Item dataset tersimpan:
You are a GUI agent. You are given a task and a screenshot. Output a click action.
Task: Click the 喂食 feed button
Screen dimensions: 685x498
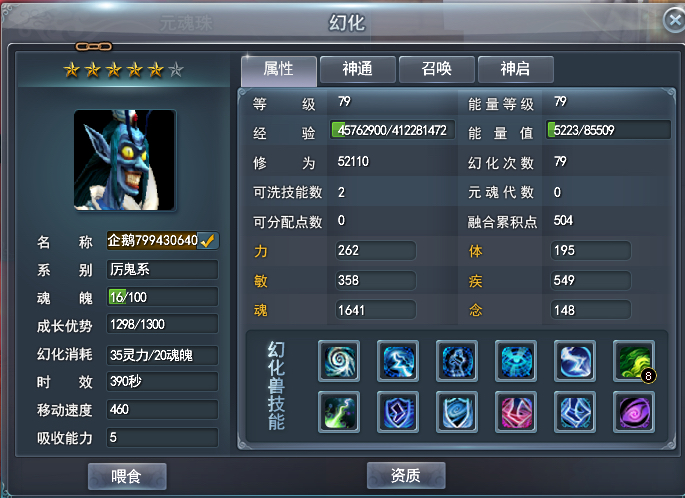click(127, 476)
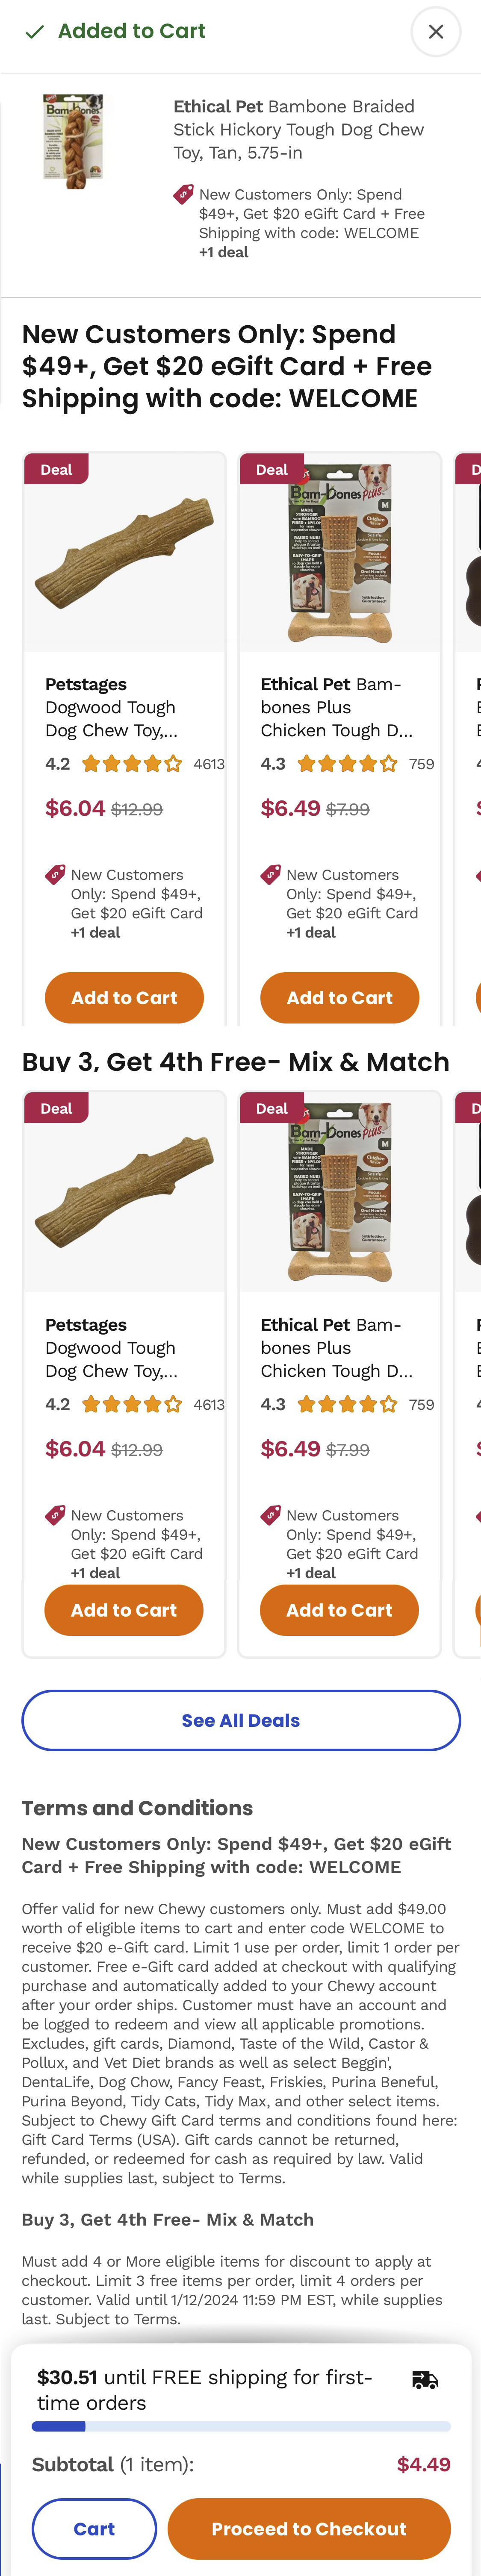Open Bam-bones Plus image in New Customers section
481x2576 pixels.
pyautogui.click(x=339, y=553)
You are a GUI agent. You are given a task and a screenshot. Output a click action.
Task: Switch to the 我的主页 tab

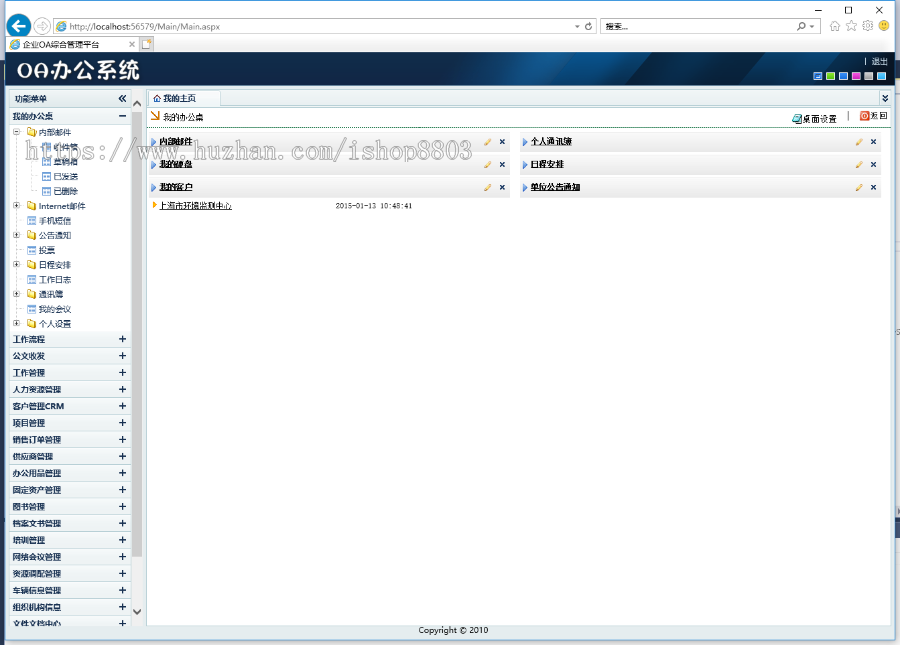180,98
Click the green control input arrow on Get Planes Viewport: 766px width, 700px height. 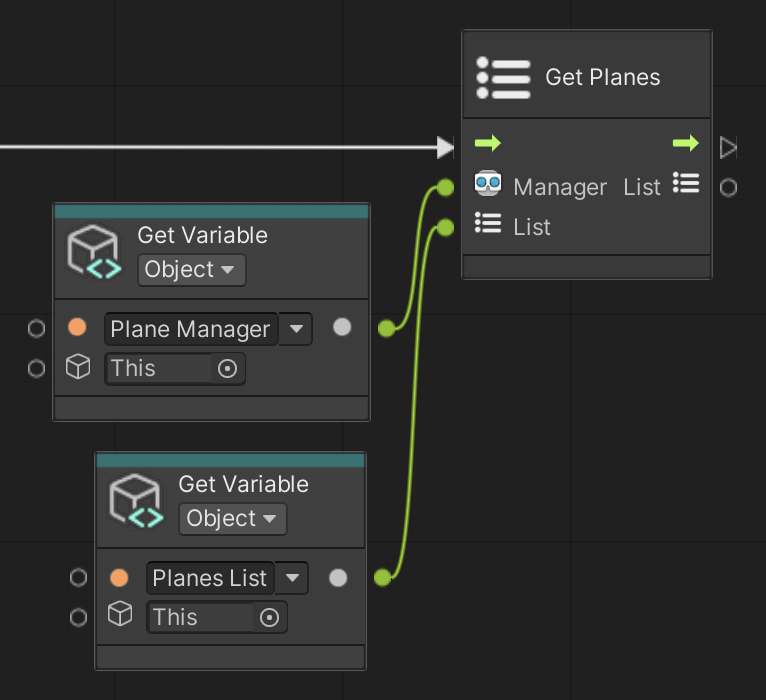tap(488, 144)
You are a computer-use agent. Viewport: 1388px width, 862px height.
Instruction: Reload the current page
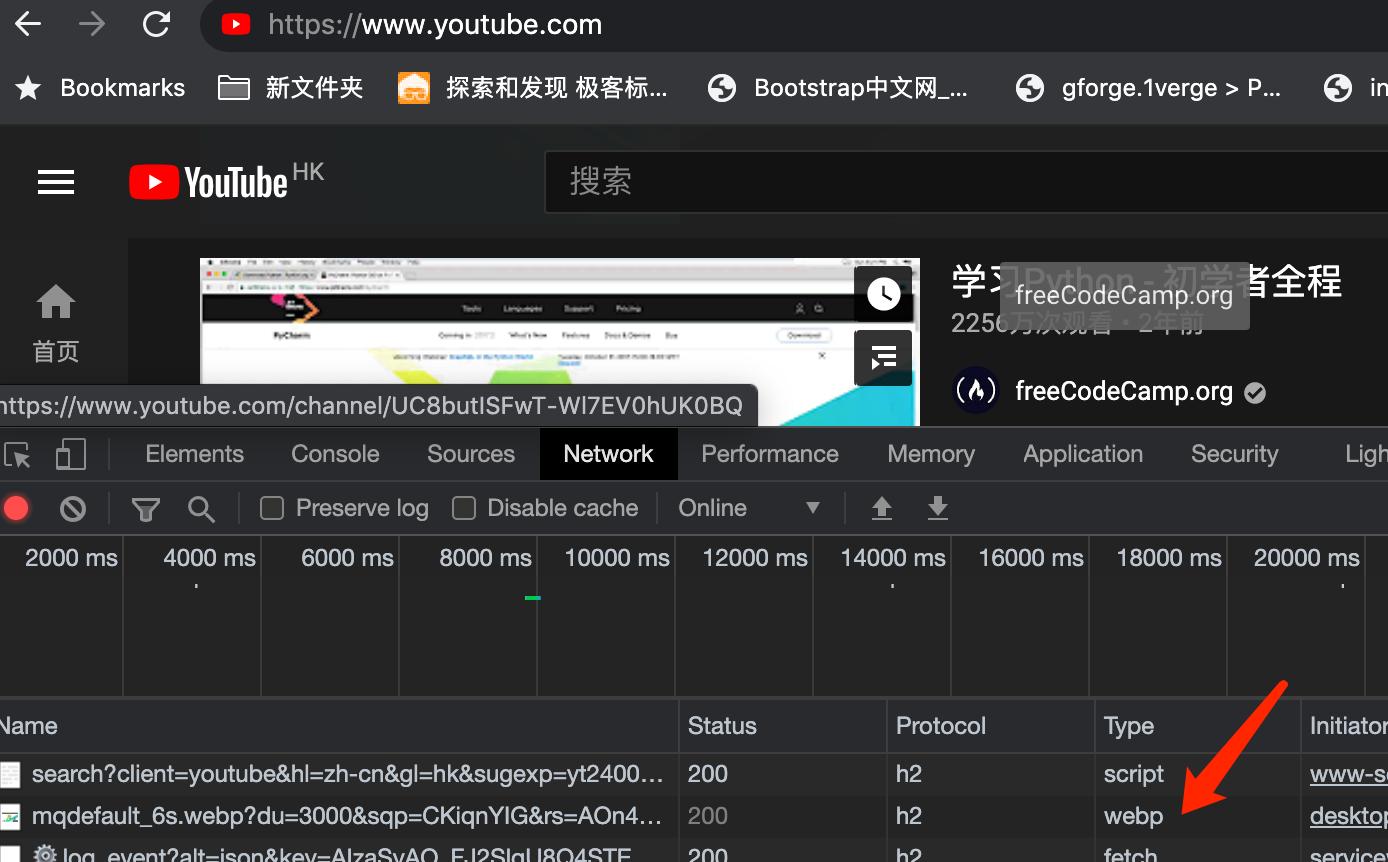(x=156, y=24)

Yang Dibutuhkan -> Ubah materi dari baris yang memuat "You are a computer-use" sampai akhir materi, termasuk kedua ujungnya, menjadi tabel Markdown berkolom "No" dan "Baris", tanpa baris kosong. Jangan sertakan gambar dalam jawaban.

Jawaban ->
| No | Baris |
|---|---|
| 1 | You are a computer-use agent. Viewport: 1388px width, 862px height. |
| 2 | Instruction: Reload the current page |
| 3 | (x=156, y=24) |